Psikolog Ferahim Yeşilyurt, sorun üzerinde vakit kaybedilmemesi gerektiğini vurgulayarak, çözüm üzerinde odaklanmaya çalışılmasını, 'sınavı kazanamadım' diye öğrencinin kendine kızması yerine, 'o anki durum nasıl istenilen hale çevrilebilir?' sorusuna yanıt aramaya çalışılmasını önerdi.
Psikolog Ferahim Yeşilyurt, ayrıca öğrencilere tavsiyede bulunarak, 'çok aptalca hatalar yaptım, sınavı mutlaka kazanmalıydım, ben başarısız bir öğrenciyim' gibi kendisini kötü hissetmesine neden olabilecek ifadeler yerine 'bazı hatalar yaptım ve bunları düzelteceğim, sınavı bu yıl kazanmak istiyordum, ancak 1 yıl sonra kazanacağım, bu sınavda kazanamamış olmam benim başarısız bir öğrenci olduğumu göstermez' gibi daha umut dolu ifadelerin kullanmasının daha doğru olduğunu söyledi.
Öğrencinin başarısında ailenin önemli bir yeri olduğunu belirten Yeşilyurt, aile içi ilişkilerin sağlıklı olduğu, çocuğun kişiliğine saygıda bulunulan ve çocuğun kendisini geliştirmenin desteklendiği bir ailede başarının da o oranda yüksek olacağını kaydetti.
ÖSS sonrasında eğer öğrencinin puanları düşükse, ailelerin bazı soruları kendilerine yöneltmeleri gerektiğini ifade eden Yeşilyurt, 'çocuğuma ders çalışma sorumluluğunu verebildim mi?', 'aile içinde yoğun kavga ve çalışmaların olmadığı sağlıklı bir aile ortamı yaratabildik mi?', 'özgüvenini kazanmasına yardımcı olabildik mi?' sorularının cevabını bulmalarını önerdi.

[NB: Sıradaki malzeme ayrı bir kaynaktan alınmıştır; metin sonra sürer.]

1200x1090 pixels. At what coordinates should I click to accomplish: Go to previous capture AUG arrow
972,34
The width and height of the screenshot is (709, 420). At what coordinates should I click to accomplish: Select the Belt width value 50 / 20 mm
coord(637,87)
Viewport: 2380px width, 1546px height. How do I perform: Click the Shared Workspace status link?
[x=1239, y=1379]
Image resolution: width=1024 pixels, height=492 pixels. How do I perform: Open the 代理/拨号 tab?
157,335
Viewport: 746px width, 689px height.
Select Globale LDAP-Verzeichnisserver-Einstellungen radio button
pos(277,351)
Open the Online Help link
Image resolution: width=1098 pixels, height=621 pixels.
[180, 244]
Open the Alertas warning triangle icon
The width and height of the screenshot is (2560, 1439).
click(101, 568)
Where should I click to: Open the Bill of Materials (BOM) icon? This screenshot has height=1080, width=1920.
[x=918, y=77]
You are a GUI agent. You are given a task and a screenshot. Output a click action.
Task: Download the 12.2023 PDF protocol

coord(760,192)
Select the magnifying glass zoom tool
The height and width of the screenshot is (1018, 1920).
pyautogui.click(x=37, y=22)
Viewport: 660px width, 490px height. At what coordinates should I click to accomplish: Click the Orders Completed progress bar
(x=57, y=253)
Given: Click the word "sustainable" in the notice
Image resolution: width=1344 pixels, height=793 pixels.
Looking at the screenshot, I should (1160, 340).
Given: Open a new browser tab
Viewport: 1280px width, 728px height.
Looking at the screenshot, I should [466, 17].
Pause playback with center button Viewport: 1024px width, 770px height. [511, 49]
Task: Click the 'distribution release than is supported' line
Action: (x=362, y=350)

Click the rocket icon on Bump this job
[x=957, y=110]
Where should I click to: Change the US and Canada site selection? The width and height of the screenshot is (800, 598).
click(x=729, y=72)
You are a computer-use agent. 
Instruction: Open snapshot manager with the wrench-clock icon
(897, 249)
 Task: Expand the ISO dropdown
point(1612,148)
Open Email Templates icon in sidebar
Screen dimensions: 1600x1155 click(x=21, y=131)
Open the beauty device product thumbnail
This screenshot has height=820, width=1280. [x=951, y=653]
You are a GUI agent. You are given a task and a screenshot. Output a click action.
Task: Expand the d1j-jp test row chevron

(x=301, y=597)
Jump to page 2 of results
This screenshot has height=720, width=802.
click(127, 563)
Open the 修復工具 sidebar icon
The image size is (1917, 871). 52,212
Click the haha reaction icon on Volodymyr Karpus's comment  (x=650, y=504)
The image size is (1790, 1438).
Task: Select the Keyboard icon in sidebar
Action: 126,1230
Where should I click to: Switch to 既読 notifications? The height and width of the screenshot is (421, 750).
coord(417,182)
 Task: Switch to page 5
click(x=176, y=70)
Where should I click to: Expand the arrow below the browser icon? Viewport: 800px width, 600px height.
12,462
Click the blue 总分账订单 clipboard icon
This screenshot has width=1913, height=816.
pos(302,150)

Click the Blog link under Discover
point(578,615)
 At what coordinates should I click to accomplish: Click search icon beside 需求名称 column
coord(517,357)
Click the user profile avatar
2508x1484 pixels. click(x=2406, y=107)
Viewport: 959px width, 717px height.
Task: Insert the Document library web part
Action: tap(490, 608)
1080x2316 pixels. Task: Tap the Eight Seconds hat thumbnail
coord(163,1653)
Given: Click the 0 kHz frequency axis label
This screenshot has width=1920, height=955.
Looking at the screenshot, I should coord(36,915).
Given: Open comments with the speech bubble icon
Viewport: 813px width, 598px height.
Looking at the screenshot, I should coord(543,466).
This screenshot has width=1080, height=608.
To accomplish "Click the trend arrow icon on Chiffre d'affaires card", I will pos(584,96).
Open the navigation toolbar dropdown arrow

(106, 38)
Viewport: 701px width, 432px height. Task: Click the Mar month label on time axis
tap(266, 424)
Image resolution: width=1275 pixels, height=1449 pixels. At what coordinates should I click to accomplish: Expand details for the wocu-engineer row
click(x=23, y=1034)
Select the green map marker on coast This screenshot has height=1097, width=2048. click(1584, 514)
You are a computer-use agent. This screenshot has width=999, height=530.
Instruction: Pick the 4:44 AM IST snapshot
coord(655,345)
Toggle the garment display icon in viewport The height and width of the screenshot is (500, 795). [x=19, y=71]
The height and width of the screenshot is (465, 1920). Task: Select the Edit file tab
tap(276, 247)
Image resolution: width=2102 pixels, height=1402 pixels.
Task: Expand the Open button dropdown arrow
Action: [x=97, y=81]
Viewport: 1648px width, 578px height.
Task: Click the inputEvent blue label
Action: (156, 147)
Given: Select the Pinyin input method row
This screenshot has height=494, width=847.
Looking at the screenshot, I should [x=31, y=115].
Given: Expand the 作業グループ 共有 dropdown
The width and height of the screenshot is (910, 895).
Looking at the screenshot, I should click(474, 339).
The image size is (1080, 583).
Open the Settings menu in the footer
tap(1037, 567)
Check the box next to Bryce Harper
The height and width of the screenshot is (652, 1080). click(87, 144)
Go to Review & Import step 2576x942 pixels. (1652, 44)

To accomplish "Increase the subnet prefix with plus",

Bu değerlendirmelerin anne-baba arasında yapılması gerektiğini, diğer taraftan çocukla bu sonuçların nedenleri üzerinde konuşulması gerektiğini söyledi.
Yeşilyurt, eğer aile-çocuk iletişimi iyiyse, çocuğun, bu sonucun alınmasındaki kendi rolünü görüp, değerlendirmesini yaparak gerekli sorumlulukları alacağını vurguladı.
Kazanan öğrencileri örnek göstererek kendi çocuğuyla kıyaslama yapmanın hiç sağlıklı olmadığını, yaptıkları fedakarlıkları söylemelerinin, sınavı kazanamadığı için üzüntülü olan öğrencinin kendisini daha fazla suçlamasına ve ruh sağlığının bozulmasına neden olabileceğini kaydetti. Ferahim Yeşilyurt, alınan sonuçların öğrencinin başarısız bir öğrenci olduğunu göstermediğini, alınan puanların telafisinin her zaman mümkün olduğunu ve gelecek dönemlerde yükseltebileceğini göz önüne almaları gerektiğini sözlerine ekledi.